EN la actualidad, podrían citarse en nuestras sociedades numerosos ejemplos de ángulos de 180 grados, todos ellos frutos dudosos de giros copernicanos: el de la educación, el de la formación, el de la civilidad y el de la civilización, el de los valores universales, el del modo de estar en sociedad o el de la forma de convivir y hacer realidad la democracia, el de la ética institucional o el de la función del periodismo, entre muchos otros posibles.

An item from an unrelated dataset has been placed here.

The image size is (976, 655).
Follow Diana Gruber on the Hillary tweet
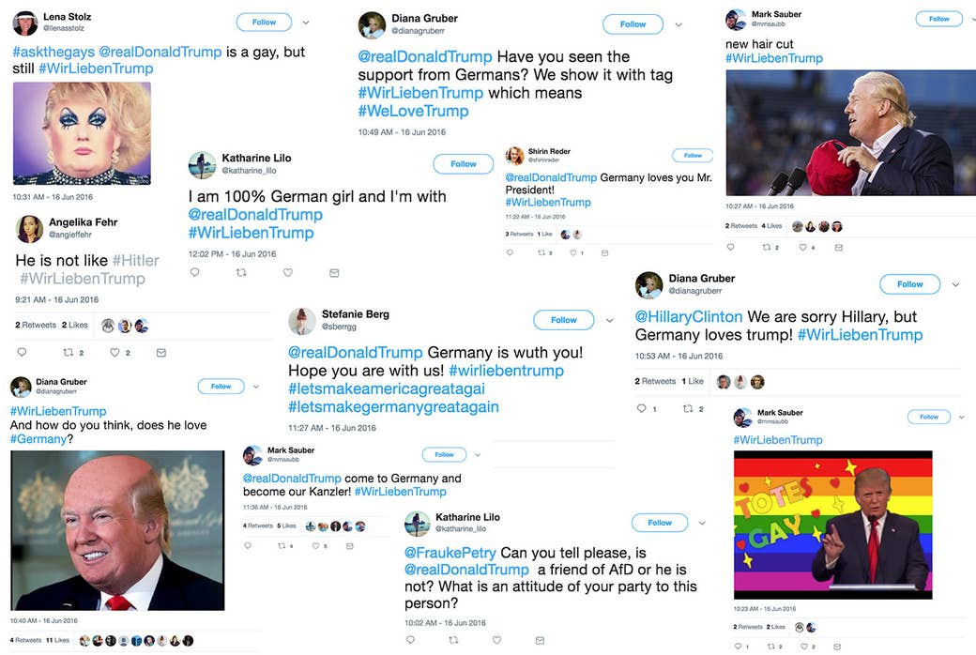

Y, hablando de periodismo, reconozco como altamente preocupantes las cotas de rampante desprestigio— por un lado—, así como las de brutal violencia —por otro— que vienen sufriendo quienes ejercen esta loable profesión. Es cierto que, más o menos, siempre (aunque de distintas formas) los profesionales de la noticia han sufrido los embates de esos poderes —visibles o invisibles— que, desde los albores de los tiempos, han pretendido dominarlo todo, dirigirlo, amaestrarlo, con el propósito de que los crédulos súbditos —después, si se me permite el extendido solecismo, se les llamó ciudadanos, aunque sin dejar de ser crédulos— siguieran en la caverna de Platón de la que, en verdad, nunca jamás salieron y, por ello, aún se encuentran, embelesados, en ella.

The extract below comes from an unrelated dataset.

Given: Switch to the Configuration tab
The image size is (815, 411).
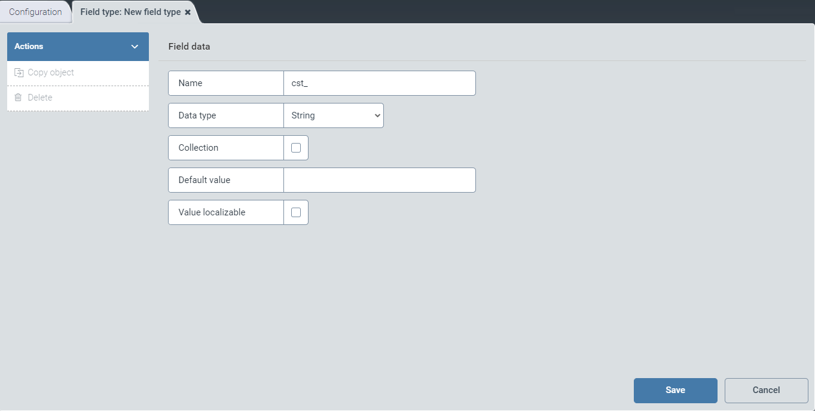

LOS periodistas venían a ser quienes portaban la linterna que hacía correr, asustadas, a las cucarachas que, alertadas por la luz, se aprestaban a ocultarse en sus rincones, como decía Ryszard Kapuscinski, ese maestro de periodistas del que, con el transcurrir del tiempo, acaban olvidándose los egresados de las facultades de ciencias de la información.

HAY una cosa que no puede ser ignorada y son los principios fundamentales de la profesión. Con esos no se juega, ni se mercadea, ni tampoco se abdica de ellos, transigiendo con giros copernicanos de lesa necedad, por la sencilla razón de que son imprescindiblemente sagrados. Y, a estos efectos, es irrelevante el riesgo de ocurrencia de sucesos reprobables como los recientes que han tenido como víctimas propiciatorias a Sigfrido Ranucci —periodista italiano de la RAI— o de José Ismael Martínez —periodista de “El Español”— por esa acción, disparatada y cerril, con que suele adornarse la barbarie en sus distintas versiones, es decir, la que proviene de ciertas catervas mafiosas o de radicalismo abertzale (entre otras formas antropológicas de desviación humana), por más que en un pasado ominoso —y por eso se le recuerda así— fueran legión casos similares en tantos otros países con diferente vitola de evolución y progreso.

POR lo demás, aunque la gente, en su progresiva y acelerada degradación, parezca haberse inmunizado contra estos actos de vandalismo global, debería reaccionar —aunque solo fuese por instinto de supervivencia— para erigirse en defensora a ultranza de aquellos periodistas que, por hacer honor a la dignidad de la profesión y a su vocación de servicio, pagan con su integridad física, o incluso con la vida, la rotunda aserción de la integridad de sus principios, porque esa violencia, ese “punching ball” incesante que se ejerce contra ellos, es un acto criminal infligido a toda la comunidad y, por ello, hay que ser consciente de que en esta crucial como necesaria defensa —que ha de plantearse, por lo demás, como decidida y valiente— nos jugamos uno de los puntales básicos de nuestro bienestar futuro y de nuestro progreso como sociedad.

LAS mesnadas de periodistas vendidos por un óbolo, los mercenarios, esos no interesan. A mí, al menos, nunca me han interesado. Y no me importan porque forman parte de un tejido necrosado por una enfermedad de terrible (y temible) diagnóstico. De hecho, deberían dedicarse a otra cosa —quizás a una más ramplona y adecuada a sus valores— aunque con ello revelasen algo del todo impensable, como lo es conservar un mínimo de vergüenza al renunciar, de una vez por todas, a la alimenticia acreditación de impostores que lucen ante una sociedad que, a estas alturas, no les otorga ya la más mínima credibilidad.